LRASM promises to solve a lot of the uncertainty involved in a long-range attack, while the autonomy afforded by its on-board systems allows it to operate in denied environments, where GPS guidance could be disrupted, or where intelligence, surveillance and reconnaissance (ISR) platforms, and network links might be unavailable, according to the Navy.
The missile’s guidance system is informed by Electronic Warfare Support Measures (ESM) technology developed for aircraft including the F-22 Raptor, F-35 Joint Strike Fighter, and B-2 Spirit bomber, but miniaturized significantly to fit inside the missile, according to a report in Popular Mechanics. ESM’s passive electronic warfare systems include advanced digital signal processing, passive geolocation techniques, and miniaturized payloads, according to the Naval Research Laboratory.
LRASM has been in development since 2009, when it was started as a joint project of the Navy and the Defense Advanced Research Projects Agency.
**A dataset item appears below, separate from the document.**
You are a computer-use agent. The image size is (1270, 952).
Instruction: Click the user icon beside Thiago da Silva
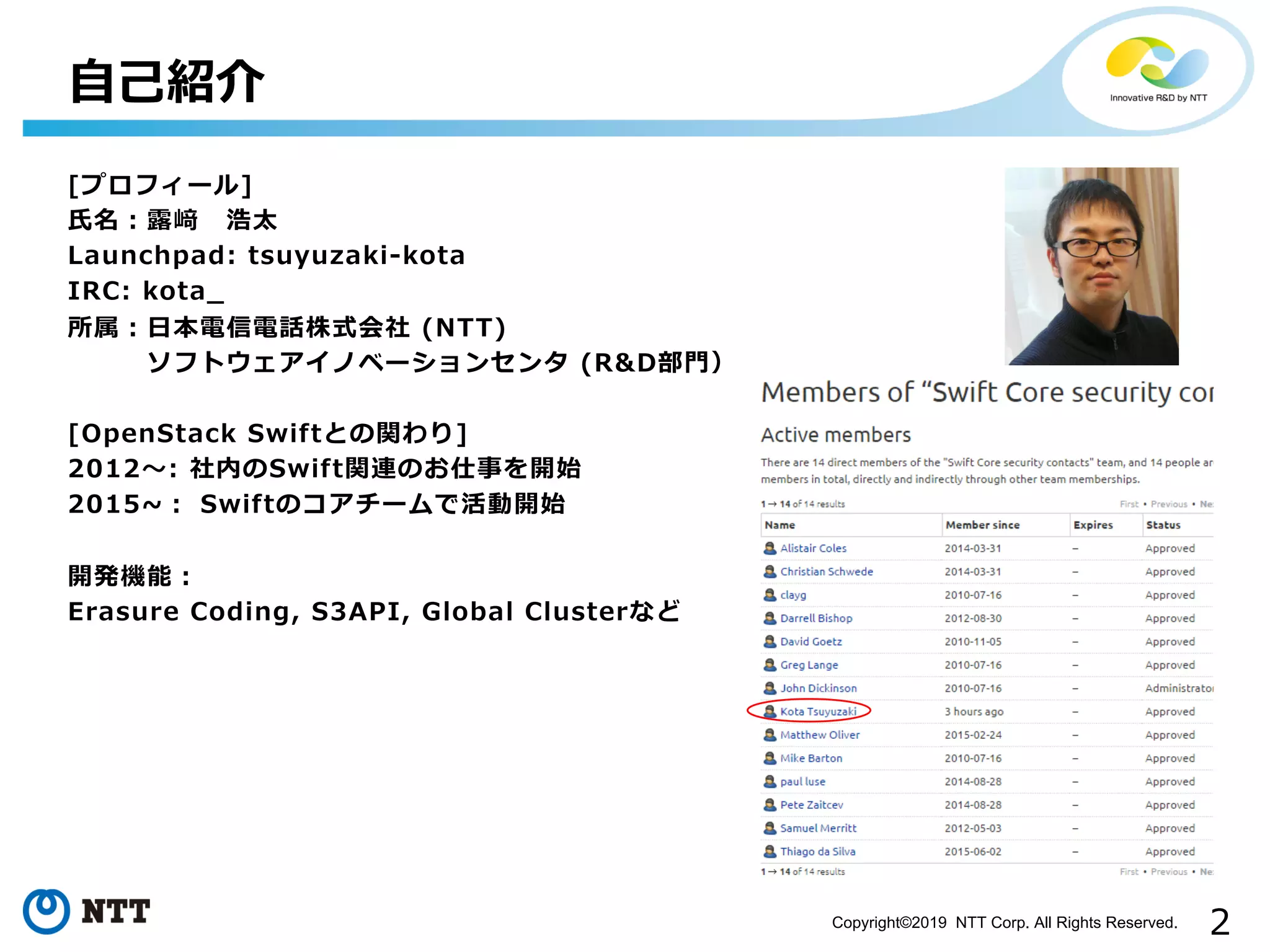[x=770, y=852]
After a couple of successful flight tests in 2013, it became an official Navy program of record in February 2014 and, after a third successful test the following year, it was transitioned to the Naval Air Systems Command. The Navy gave Lockheed Martin, which had worked on the missile’s development, an $86 million contract last year to build the first 23 LRASM missiles.
In terms of major weapons-systems development, LRASM has been on something of a fast track. It was tested in its first free-flight launch in August at Edwards Air Force Base, Calif., as part of a demonstration involving the Navy, Air Force, Lockheed, and Boeing (whose B-1B Lancer long-range strategic bomber was used). “The amount of time we usually get to execute a test like this is about a couple years, but this one was pushed down to six months,” said Elvin Colindres, LRASM project manager for the Air Force. “It was a real crunch with people working a lot of overtime.”
Another similar test followed in December, with the simultaneous launch of two LRASM missiles that hit their targets, according to Lockheed. LRASM is set to be deployed on the B-1B bomber in 2018, and with F/A-18 E/F aircraft in 2019.
Seems you don’t need to be a dead shot to hit the bullseye.